With some sites showing reduced flower initiation and bud viability this year, Hutchinsons agronomists Rob Saunders and Chris Cooper examine what’s going on.

With flowering mostly complete and fruit now set, we are starting to build a clearer picture of what the coming grape harvest may hold.

Data shows growing conditions throughout the June flowering period were measurably sunnier and warmer than last year, but despite this, poor flower initiation and disappointing bud viability has been seen at some vineyards, notably in Chardonnay and Bacchus, although on the whole, bunch sizes look very good.

So what’s going on? The flowering process in vines is spread over two seasons, so the reduced flower numbers we are seeing in some situations now, is largely a consequence of the cloudy, wet and dull weather experienced between May and July last year, when parts of the south east recorded an inch of rain per week during that period.

Fruitful buds start forming in leaf axils (where the leaf stalk meets the growing shoot) around a year before vines flower, when cells at the tip of developing tissue form primordia – the name given to the organ or tissue when at its first recognisable stage of development.

Primordia will eventually develop into either an inflorescence or a tendril, depending on a range of factors, including the weather, the amount of photosynthate available to developing buds, and the vine’s nutritional status. The number of inflorescences within fruitful buds has largely been established once crops have reached véraison.

Variations in temperature and light levels around four to six weeks after full flowering are thought to have a particular impact on the balance of the plant hormones gibberellin (GA) and cytokinin, which are the main regulators of flowering and flower initiation. Generally, high temperatures and light levels stimulate the hormones needed to form flowers for the following season, as well as benefitting photosynthesis and carbohydrate availability to the plant.

So, for vines that were in full flower at the end of June, the period around late July will be the critical time that determines flower initiation for next year’s crop.

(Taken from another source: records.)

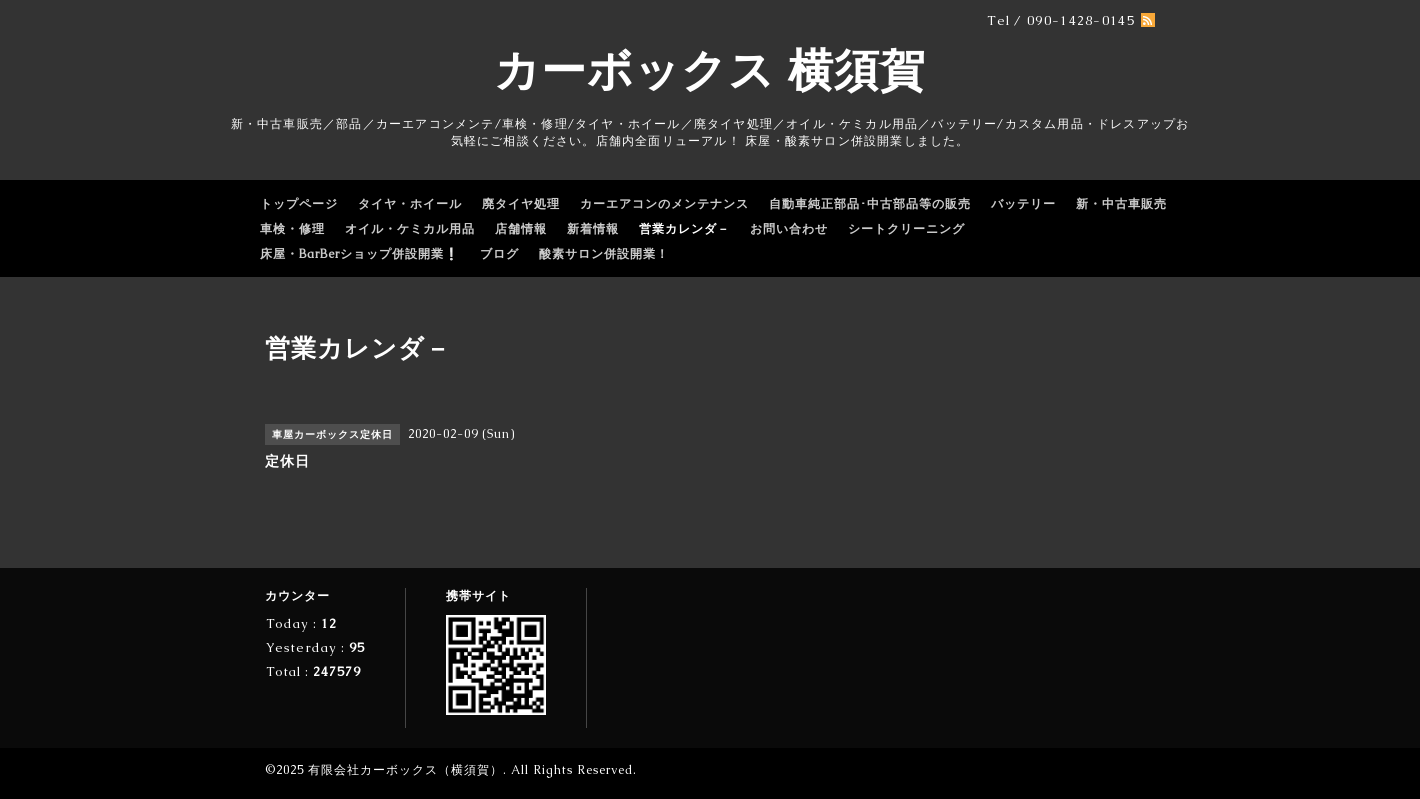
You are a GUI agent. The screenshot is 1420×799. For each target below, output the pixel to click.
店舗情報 (521, 229)
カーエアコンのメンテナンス (664, 204)
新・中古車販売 (1121, 204)
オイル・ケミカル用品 (410, 229)
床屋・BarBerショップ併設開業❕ (360, 254)
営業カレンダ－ (684, 229)
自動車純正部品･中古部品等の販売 (870, 204)
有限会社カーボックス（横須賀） (405, 770)
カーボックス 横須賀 (710, 70)
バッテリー (1023, 204)
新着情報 (593, 229)
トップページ (299, 204)
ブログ (499, 254)
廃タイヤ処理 (521, 204)
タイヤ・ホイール (410, 204)
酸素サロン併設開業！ (604, 254)
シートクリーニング (906, 229)
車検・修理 (292, 229)
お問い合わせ (789, 229)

Of course, growers have no control over what the weather brings from one month to the next, especially in the UK, where we are already asking a lot by growing vines on the northernmost edge of their geographic range.

We can however stack the odds more in our favour, by ensuring canopies do not become overcrowded, thereby allowing good light penetration, and making sure vine nutrition is optimised throughout the season (both macro and micronutrients).

Careful cane selection can also help, as cane vigour affects bud fertility – hence the common advice to select canes of pencil-sized diameter to lay down for next season. A strong, healthy plant that can capture and utilise sunlight efficiently is key to a successful crop this season and next.

Preventing sunburn

Hot, sunny summers may not be common in the UK, but when such conditions do occur, we sometimes hear talk of “Bacchus disorder”, where the exposed side of grapes turn brown and shrivel, with no apparent sign of any fungal pathogen.

The cause is often attributed to sunburn of young berries by strong ultraviolet light, which could potentially be a risk to any thin-skinned variety given the right conditions.

There are differing opinions as to how the risks should be managed, so care is needed and it is worth discussing the options with your agronomist if sunburn is a concern.

One strategy is to avoid de-leafing the side most exposed to the strongest midday sunlight until after the August bank holiday, by which time the sun’s energy will be declining. An alternative approach favoured by some, is to de-leaf and expose bunches immediately after flowering, allowing berries to build resistance to high UV levels as they develop.

Either option may have its merits, but it is probably best to avoid any ‘halfway house’ as exposing young berries to strong sunlight in early August before skins have hardened will inevitably increase the risk of sunburn.

If de-leafing had already started post-flowering, but practical issues delayed the work, it may be better to wait until the end of August to finish the job off, rather than exposing young berries while the sun is still relatively strong.